One silly way to think about this is with a game grammer of “ands” and “withs”. For example, Halo’s is “Shooting combat and vehicles”, because vehicles are an integrated part of the whole experience, and thus mechanically part of the primary gameplay whole. Grand Theft Auto is “Driving with Shooting”, because the shooting is largely not integrated into the driving gameplay and serves to break up the core of the game. Or does it?

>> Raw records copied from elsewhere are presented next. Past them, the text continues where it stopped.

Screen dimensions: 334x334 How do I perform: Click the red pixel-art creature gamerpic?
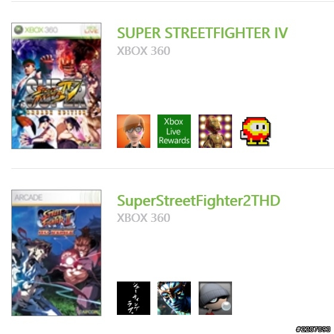(x=256, y=131)
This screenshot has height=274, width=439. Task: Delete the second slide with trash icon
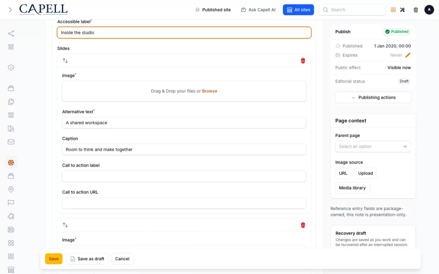click(303, 225)
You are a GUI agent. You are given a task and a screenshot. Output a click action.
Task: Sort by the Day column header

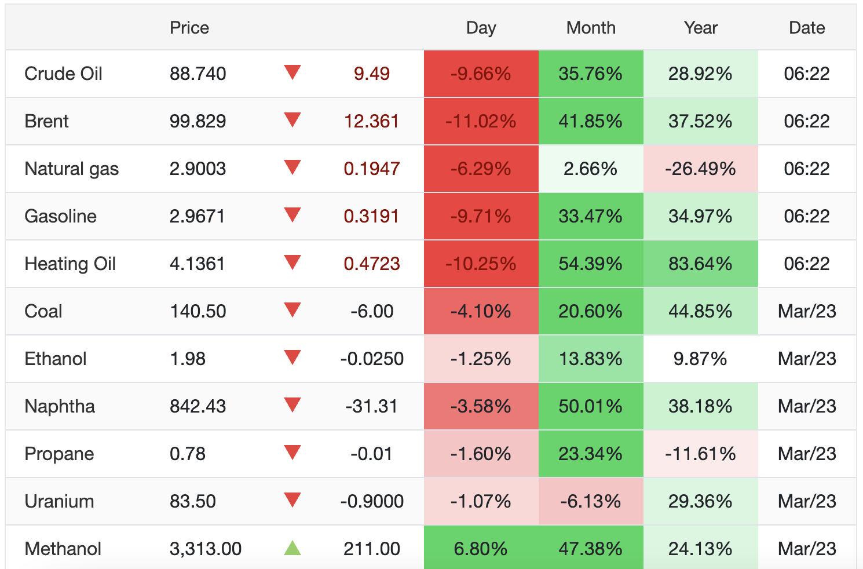tap(481, 28)
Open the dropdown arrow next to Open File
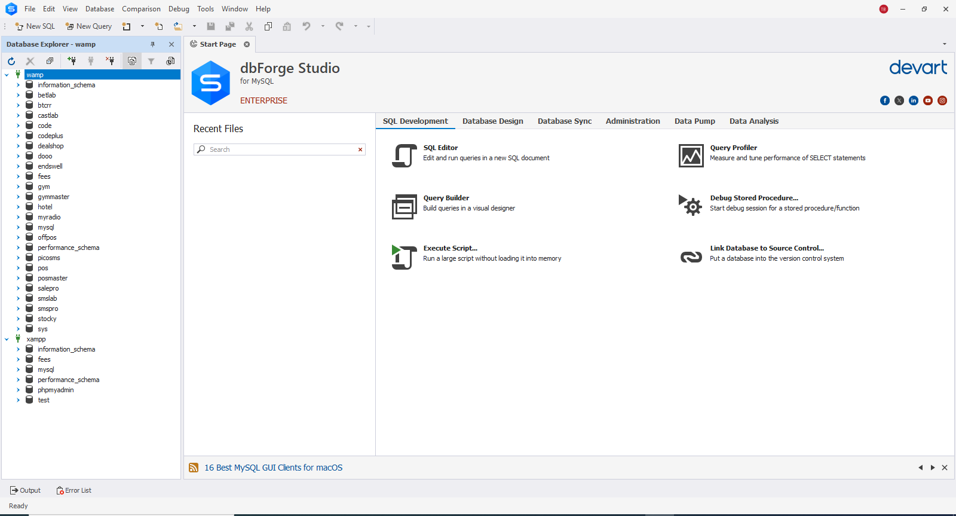This screenshot has width=956, height=516. 194,26
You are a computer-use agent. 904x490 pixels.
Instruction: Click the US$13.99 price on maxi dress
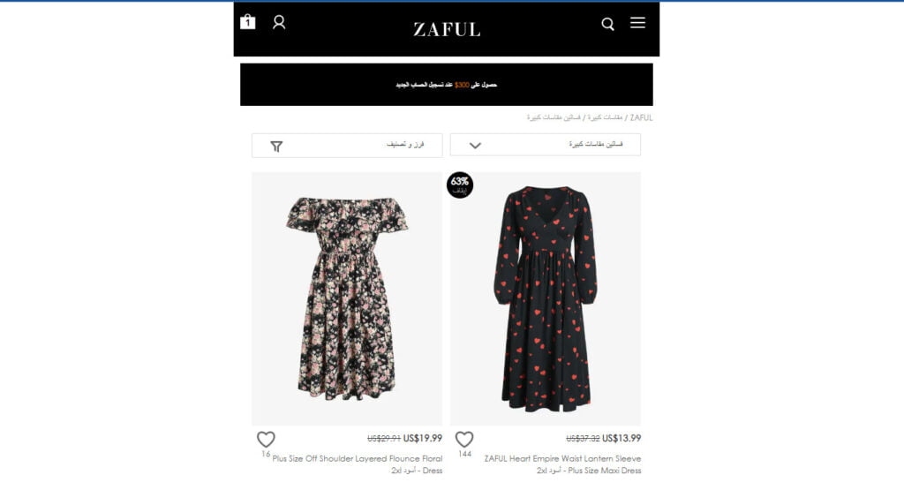pyautogui.click(x=622, y=438)
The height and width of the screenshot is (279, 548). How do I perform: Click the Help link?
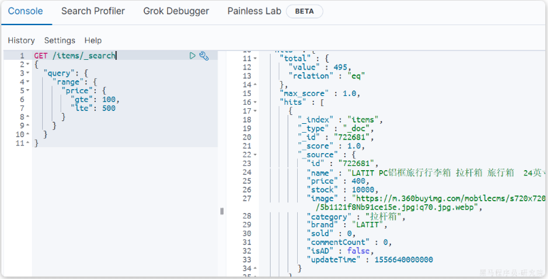click(x=93, y=41)
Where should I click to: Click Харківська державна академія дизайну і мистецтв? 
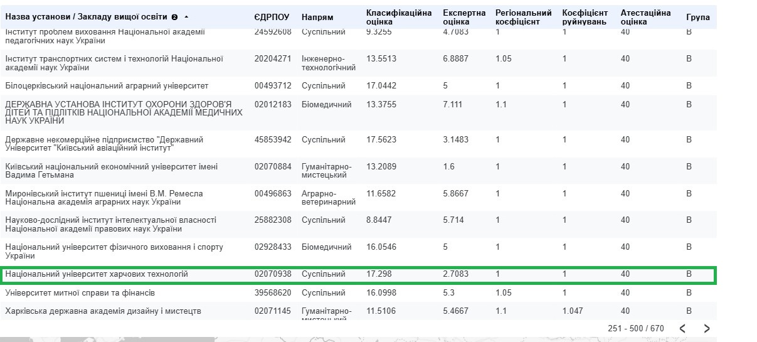[x=103, y=311]
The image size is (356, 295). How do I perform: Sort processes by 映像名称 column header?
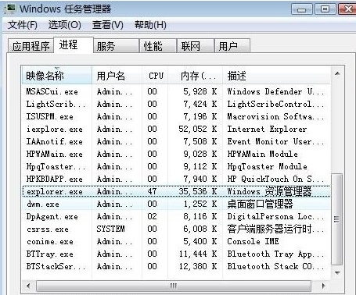coord(57,76)
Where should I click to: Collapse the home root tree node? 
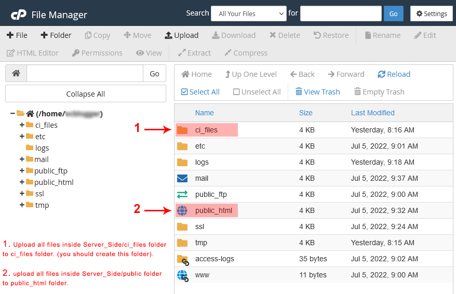click(12, 113)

There is a problem with this singular primary gameplay approach. Some games may be “ors”. “or”, in this context, symbolizes 2 different kinds of primary gameplay, ones that are fundamentally not joined together, but are important enough to the depth and quality of the game that you can’t imagine the game without it. And even if you could, was having to do 2 completely different games simultaneously in the same game design space worth it? I’m not convinced, so I’ve constructed a (rough) list of where I think some game’s mechanics fall:
- Diablo – Class-based combat and other class-based combat and player cooperation with loot gambling
- Poker – Card Analysis and Bidding and Player Analysis
- Starcraft – Unit management and Economy management? (Tricky here because the strong shared mechanic is time, invisibly. Should this be the “or” that disproves the rule?)
- World of Warcraft, MMOs – Skill-economy combat with market economy and with social clubs
- Ratchet and Clank – Shooting Combat with weapon market and with environment traversal
- Final Fantasy – Action Selection Combat with Character advancement
- God of War – Button Timing Combat with traversal
- Uncharted, Tomb Raider – Environment traversal or Combat or “Puzzle” solving
- Grand Theft Auto – Driving or Shooting?
- Mass Effect – Shooting Combat and Skill-economy combat or Dialogue Selection
So, there are some games that I can’t realistically call “ands”. There just isn’t a strong enough cross-integration of the core mechanics across the different game mechanics to justify it. But is it a good thing? How does one decide whether one should add “ands” or “ors” when starting from scratch? My gut says you always want “ands”, and to take it one step further, “ors” weaken both sides of the equation (mechanically and experientially). But I think I might be wrong. Is there a way to plan 2 seperate forms of core gameplay? Is it even black and white? How does the “or” strengthens it’s part?